Delta Chat encrypts to subkey that is not marked with encryption flag

[link2xt]

There is a user that has a key consisting of RSA primary key that is marked for encryption, signing and certification. And there is an authentication RSA subkey. They imported the key into Delta Chat and now receive messages that they cannot decrypt in Thunderbird, because the other side using Delta Chat is encrypting to the subkey (which should not be used for encryption) and Thunderbird tries to decrypt only with the primary key.

It's not recommended to use the same RSA key for encryption and signing at the same time, and Autocrypt specification says there should be a signing-capable primary key and encryption subkey, so this normally does not happen for Delta Chat users.

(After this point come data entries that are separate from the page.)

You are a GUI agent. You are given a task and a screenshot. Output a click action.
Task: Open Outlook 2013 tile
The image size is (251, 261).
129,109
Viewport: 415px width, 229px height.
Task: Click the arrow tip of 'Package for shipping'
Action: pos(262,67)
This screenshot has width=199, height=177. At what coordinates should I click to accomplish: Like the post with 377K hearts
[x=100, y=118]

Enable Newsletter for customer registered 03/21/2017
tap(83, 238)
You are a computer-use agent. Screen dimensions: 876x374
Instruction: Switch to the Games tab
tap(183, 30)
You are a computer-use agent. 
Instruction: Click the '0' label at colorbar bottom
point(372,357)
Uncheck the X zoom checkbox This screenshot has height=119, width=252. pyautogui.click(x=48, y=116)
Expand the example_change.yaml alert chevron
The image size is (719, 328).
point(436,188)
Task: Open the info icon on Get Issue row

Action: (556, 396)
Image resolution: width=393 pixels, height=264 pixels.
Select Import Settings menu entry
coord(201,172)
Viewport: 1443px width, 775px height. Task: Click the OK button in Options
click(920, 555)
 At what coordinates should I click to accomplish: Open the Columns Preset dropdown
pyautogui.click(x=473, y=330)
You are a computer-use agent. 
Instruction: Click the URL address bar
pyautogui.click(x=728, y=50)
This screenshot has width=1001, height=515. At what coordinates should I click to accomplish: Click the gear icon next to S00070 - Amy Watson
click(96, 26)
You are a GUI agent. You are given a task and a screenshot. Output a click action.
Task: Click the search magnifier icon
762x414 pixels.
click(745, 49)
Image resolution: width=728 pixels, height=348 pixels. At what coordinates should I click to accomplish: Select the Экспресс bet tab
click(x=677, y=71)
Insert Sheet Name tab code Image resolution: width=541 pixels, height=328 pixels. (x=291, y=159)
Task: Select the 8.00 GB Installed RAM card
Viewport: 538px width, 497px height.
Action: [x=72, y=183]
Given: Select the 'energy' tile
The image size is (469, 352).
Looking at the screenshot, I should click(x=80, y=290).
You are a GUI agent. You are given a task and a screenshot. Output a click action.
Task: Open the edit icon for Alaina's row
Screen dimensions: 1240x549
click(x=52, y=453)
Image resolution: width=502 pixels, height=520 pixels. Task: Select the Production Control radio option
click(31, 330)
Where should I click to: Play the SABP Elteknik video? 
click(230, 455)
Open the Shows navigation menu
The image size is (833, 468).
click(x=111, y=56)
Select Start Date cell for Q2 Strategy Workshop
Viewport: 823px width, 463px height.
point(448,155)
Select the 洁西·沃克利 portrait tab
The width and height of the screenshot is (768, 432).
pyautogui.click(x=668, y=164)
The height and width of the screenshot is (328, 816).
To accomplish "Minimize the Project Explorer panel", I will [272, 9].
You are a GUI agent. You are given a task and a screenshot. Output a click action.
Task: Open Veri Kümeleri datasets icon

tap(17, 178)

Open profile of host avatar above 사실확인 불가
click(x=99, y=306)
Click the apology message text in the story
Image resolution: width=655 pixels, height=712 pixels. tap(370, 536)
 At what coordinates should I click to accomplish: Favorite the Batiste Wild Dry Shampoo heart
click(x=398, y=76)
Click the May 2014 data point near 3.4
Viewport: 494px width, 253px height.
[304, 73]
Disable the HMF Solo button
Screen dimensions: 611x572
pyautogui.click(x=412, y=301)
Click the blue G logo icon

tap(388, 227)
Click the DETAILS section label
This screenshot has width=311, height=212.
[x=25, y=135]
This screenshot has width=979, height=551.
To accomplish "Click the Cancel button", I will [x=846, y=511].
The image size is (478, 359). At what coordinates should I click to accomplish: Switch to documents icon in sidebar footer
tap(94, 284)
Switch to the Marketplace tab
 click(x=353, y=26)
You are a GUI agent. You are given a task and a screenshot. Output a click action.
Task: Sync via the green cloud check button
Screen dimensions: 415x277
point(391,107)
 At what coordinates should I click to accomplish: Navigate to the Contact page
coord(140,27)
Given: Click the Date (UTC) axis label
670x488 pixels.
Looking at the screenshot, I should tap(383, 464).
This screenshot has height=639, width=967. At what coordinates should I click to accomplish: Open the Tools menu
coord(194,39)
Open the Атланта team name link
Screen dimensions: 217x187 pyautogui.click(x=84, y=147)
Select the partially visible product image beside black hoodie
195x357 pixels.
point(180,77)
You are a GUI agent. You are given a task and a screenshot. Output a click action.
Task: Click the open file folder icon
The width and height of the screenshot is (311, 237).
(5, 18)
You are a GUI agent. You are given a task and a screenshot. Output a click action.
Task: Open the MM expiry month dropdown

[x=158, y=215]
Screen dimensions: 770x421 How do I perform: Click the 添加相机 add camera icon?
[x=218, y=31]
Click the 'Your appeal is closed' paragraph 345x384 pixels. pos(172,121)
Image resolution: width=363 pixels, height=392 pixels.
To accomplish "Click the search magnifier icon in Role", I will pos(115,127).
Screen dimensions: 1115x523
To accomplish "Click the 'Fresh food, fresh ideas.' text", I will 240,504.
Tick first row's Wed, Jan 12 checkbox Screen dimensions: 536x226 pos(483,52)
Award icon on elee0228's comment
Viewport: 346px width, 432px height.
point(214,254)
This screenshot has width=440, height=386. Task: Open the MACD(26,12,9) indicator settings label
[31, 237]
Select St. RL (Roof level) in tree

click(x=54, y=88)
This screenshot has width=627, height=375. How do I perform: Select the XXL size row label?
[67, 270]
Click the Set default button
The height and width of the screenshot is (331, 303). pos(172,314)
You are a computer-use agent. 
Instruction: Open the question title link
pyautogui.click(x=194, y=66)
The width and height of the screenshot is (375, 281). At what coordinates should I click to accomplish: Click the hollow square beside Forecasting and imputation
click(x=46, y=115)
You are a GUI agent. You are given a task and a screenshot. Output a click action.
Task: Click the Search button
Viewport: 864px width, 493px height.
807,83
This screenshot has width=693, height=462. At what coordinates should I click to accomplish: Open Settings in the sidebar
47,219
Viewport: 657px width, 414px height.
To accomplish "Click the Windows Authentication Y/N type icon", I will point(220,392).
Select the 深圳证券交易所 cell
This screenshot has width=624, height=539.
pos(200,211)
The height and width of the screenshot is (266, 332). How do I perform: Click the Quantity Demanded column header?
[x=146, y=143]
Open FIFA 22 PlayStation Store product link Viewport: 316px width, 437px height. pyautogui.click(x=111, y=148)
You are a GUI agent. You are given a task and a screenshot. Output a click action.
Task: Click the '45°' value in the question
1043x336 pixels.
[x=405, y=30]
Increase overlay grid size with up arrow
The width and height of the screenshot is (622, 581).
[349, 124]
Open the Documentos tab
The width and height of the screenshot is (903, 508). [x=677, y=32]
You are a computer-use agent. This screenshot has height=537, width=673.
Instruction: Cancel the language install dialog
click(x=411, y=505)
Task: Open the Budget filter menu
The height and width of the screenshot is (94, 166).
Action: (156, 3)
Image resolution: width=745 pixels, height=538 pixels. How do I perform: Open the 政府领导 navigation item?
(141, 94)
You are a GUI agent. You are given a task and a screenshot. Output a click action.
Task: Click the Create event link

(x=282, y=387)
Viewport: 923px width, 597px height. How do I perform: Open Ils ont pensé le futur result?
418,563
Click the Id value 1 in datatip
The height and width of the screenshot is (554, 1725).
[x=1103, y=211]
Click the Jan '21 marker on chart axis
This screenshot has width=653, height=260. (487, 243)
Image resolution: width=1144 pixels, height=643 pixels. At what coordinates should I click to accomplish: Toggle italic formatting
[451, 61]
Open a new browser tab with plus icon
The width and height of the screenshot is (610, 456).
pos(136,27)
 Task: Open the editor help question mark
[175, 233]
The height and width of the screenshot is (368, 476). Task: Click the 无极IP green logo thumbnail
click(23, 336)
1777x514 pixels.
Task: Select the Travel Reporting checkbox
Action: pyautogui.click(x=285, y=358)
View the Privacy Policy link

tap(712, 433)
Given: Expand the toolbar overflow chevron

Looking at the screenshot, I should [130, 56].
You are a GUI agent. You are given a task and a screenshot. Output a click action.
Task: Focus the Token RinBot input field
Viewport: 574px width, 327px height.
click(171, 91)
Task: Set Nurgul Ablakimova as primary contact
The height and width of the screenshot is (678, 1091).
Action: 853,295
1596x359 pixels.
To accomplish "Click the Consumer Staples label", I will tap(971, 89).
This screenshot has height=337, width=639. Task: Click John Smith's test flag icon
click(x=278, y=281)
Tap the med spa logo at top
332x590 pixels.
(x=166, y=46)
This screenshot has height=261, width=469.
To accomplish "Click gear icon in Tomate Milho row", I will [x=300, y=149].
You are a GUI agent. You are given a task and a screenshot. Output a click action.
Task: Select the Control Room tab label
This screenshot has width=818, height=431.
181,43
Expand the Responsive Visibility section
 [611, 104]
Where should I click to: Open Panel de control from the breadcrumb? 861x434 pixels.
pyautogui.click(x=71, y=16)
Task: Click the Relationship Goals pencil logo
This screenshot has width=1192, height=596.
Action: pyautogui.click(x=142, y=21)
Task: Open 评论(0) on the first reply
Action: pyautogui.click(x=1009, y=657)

Here is a key selection function that even has a TODO: https://github.com/deltachat/deltachat-core-rust/blob/0040c17892b0d2c1002800248bf49b455d538a02/src/pgp.rs#L246-L268

[link2xt]

rPGP does not even have a way to get key flags without looking at the packets manually. https://codeberg.org/heiko/rpgpie has some functions for this.

[adbenitez]

FTR the person solved the problem adding a new subkey for encrypting and removing the old subkey marked for authentication

[link2xt]

Just removing an authentication subkey should have worked as well. But it's generally not recommended to use the same key for signing and encryption.